Les élèves de Terminale et les étudiants en réorientation vivent actuellement une période cruciale. En effet, ils ont jusqu’à jeudi minuit pour soumettre leurs choix de formations sur Parcoursup, une étape qui suscite une anxiété palpable tant chez les jeunes que chez leurs parents.

EN BREF

  • Deadline imminente pour soumettre les choix sur Parcoursup.
  • 84% des lycéens et 77% des parents ressentent du stress.
  • Un million de candidats attendus cette année sur la plateforme.

Selon une enquête récente menée par L’Étudiant et la Fédération des Conseils de Parents d’élèves (FCPE), 84% des lycéens estiment que la procédure est « stressante ». Cette pression est également ressentie par 77% des parents, ce qui révèle l’impact émotionnel de cette étape déterminante.
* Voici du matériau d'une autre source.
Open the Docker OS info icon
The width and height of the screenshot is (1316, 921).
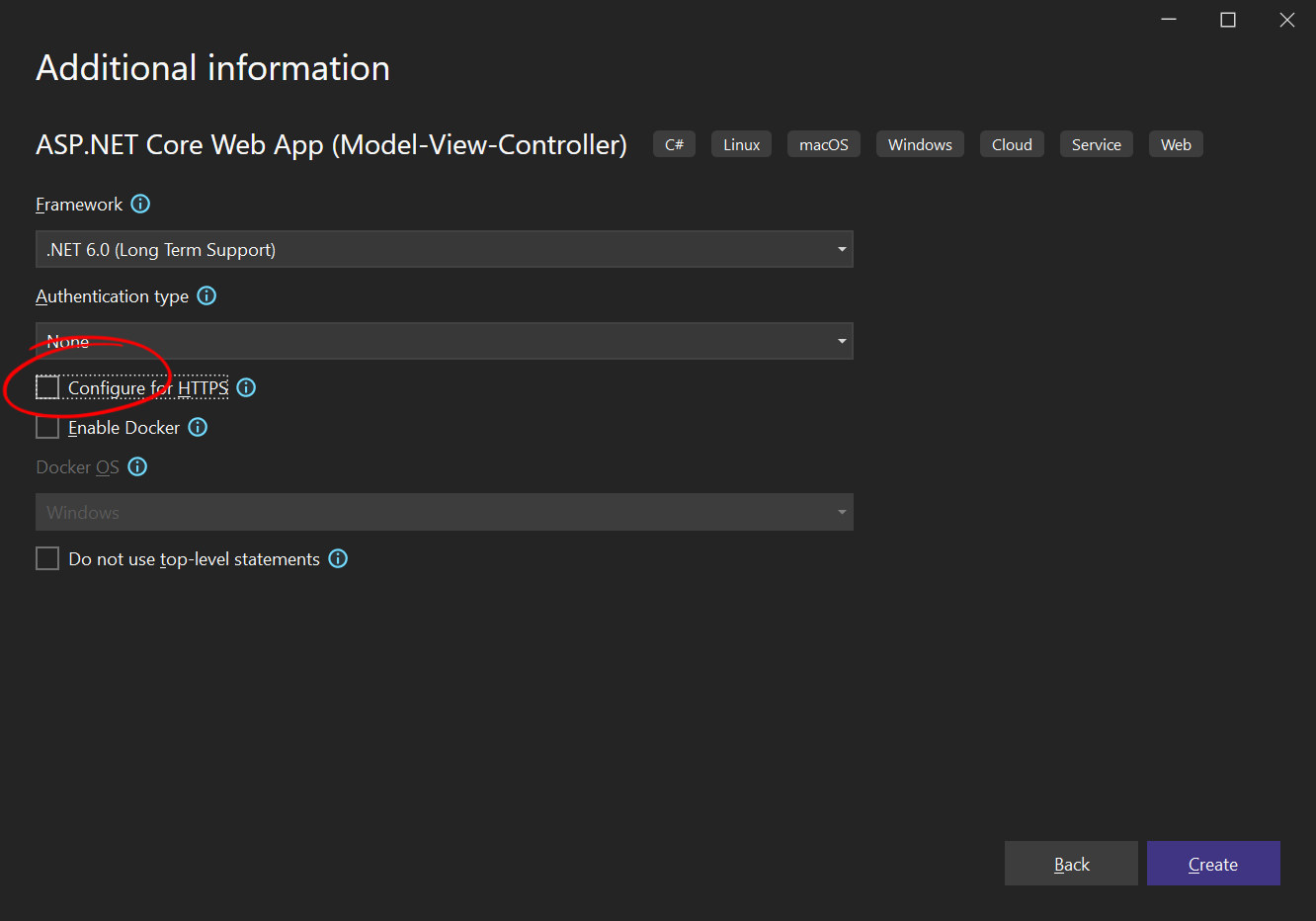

Plus de 40% des répondants signalent que ce processus génère des tensions au sein de leur famille, tandis qu’un tiers d’entre eux souffrent de troubles du sommeil.

Delphine Bednarski, une mère dont la fille, Rose, passe le bac cette année, témoigne de cette anxiété. « C’est très stressant », confie-t-elle. Comme 60% des parents interrogés, elle craint que sa fille ne soit pas affectée à une formation satisfaisante. Les expériences passées de proches renforcent cette inquiétude, car deux cousins de Rose n’ont pas réussi à obtenir aucun de leurs vœux et se sont retrouvés sans solution.
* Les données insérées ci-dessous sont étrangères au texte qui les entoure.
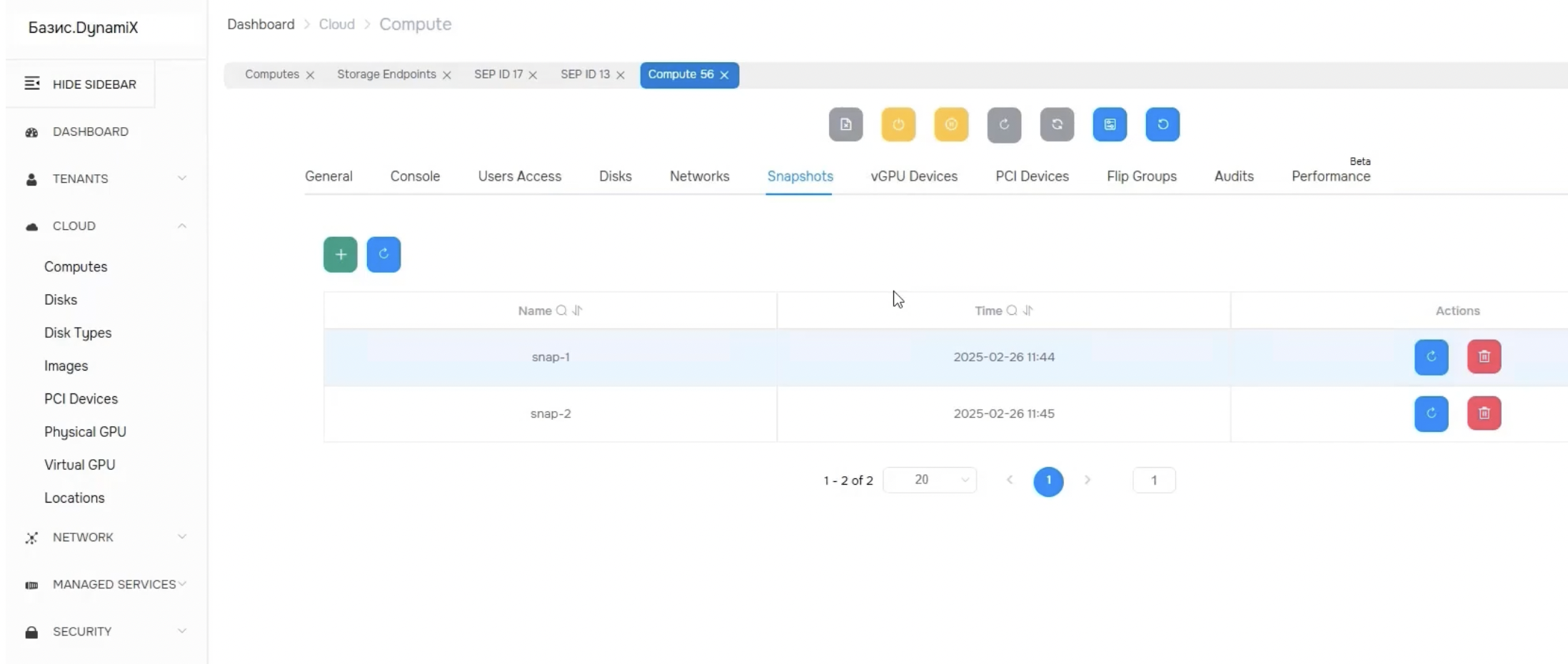This screenshot has height=664, width=1568.
Task: Roll back to snap-2 snapshot
Action: 1431,413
Rose, âgée de 17 ans, a formulé seulement trois vœux sur les dix possibles sur Parcoursup. Bien que sa mère ait tenté de l’encourager à élargir ses choix, Rose reste fermement attachée à sa volonté de devenir éducatrice spécialisée. Elle a également décidé de postuler à une formation de moniteur-éducateur, qui ne figure pas sur la plateforme, mais où elle pense avoir de meilleures chances d’être acceptée.

Delphine se sent « complètement démunie » face à cette situation. Elle compare la gestion de Parcoursup à celle d’un pilote d’avion : « Vous avez votre enfant à côté de vous, vous savez à peu près le cap, mais vous ne savez pas quels sont les vents », dit-elle, résumant ainsi l’incertitude ressentie par de nombreux parents.
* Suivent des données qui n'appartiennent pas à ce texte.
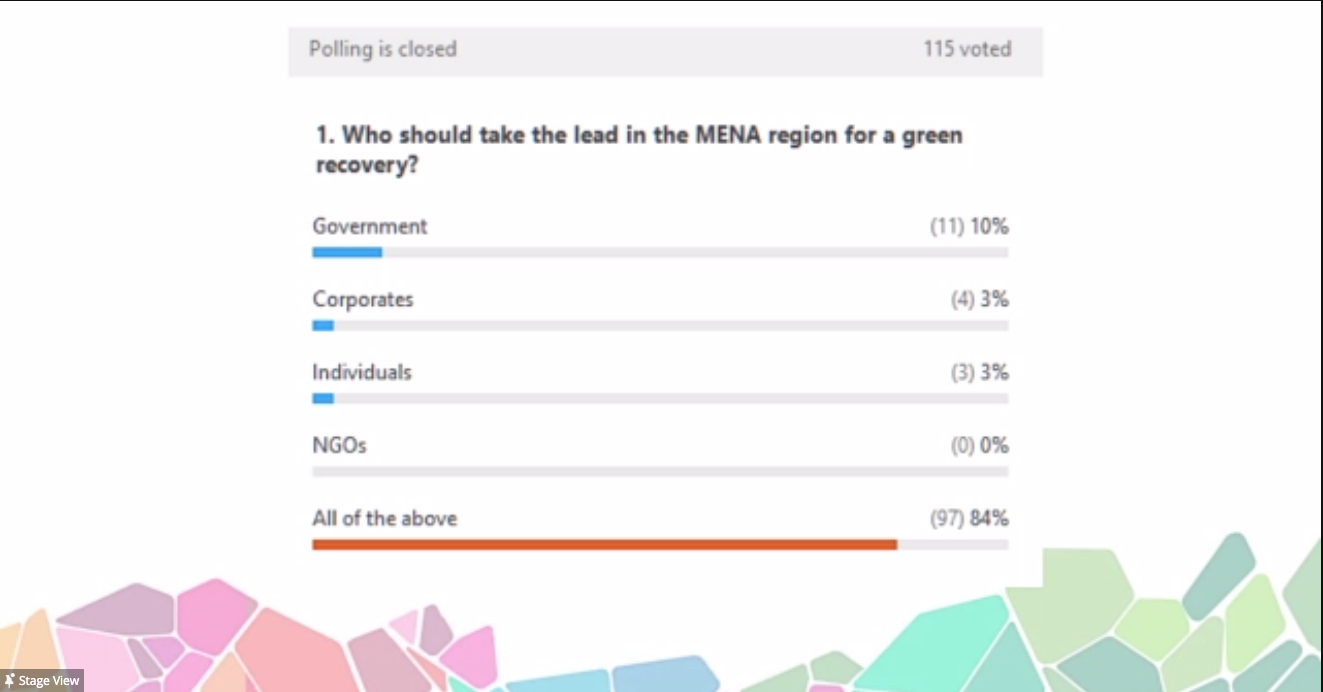Image resolution: width=1323 pixels, height=692 pixels.
Task: Select the NGOs poll option label
Action: tap(339, 445)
À Paris, Sophie, qui préfère rester anonyme, présente une perspective différente. Pour elle, Parcoursup est un outil clair et bien conçu. Sa cadette envisage de devenir journaliste, mais l’angoisse ne provient pas de la plateforme elle-même, mais plutôt de l’incertitude liée à l’orientation et aux choix à faire. « Je serai surtout stressée le 2 juin », admet-elle, date à laquelle débute la phase principale d’admission.

Jusqu’au 11 juillet, les candidats recevront les réponses des formations sollicitées. Par la suite, de nouveaux vœux pourront être formulés entre le 11 juin et le 10 septembre. L’enquête révèle également que la gestion de l’orientation repose majoritairement sur les mères dans 70% des familles, et que 80% d’entre elles ressentent une augmentation de leur charge mentale, contre 53% des pères.

Cette année, environ un million de candidats, incluant des néo-bacheliers et des étudiants en réorientation, vont s’inscrire sur Parcoursup, qui a remplacé le site Admission Post-Bac (APB) en 2018. Philippe Baptiste, ministre de l’Enseignement supérieur, a affirmé que la plateforme fonctionne bien, précisant que deux tiers des candidats reçoivent une proposition dès le premier jour des résultats.

En 2025, le nombre de candidats a augmenté, atteignant 980.000, soit une hausse de 3,7%. Cela est principalement dû à une augmentation du nombre de lycéens en voie professionnelle et d’étudiants en réorientation. Parmi les 650.000 lycéens ayant soumis un dossier, près de 92% avaient reçu au moins une proposition, témoignant de l’efficacité relative de cette procédure.

En somme, Parcoursup, bien qu’angoissant pour de nombreux élèves et parents, reste un passage obligé dans le parcours éducatif des jeunes en France, révélant à la fois les craintes et les espoirs d’une génération face à leur avenir.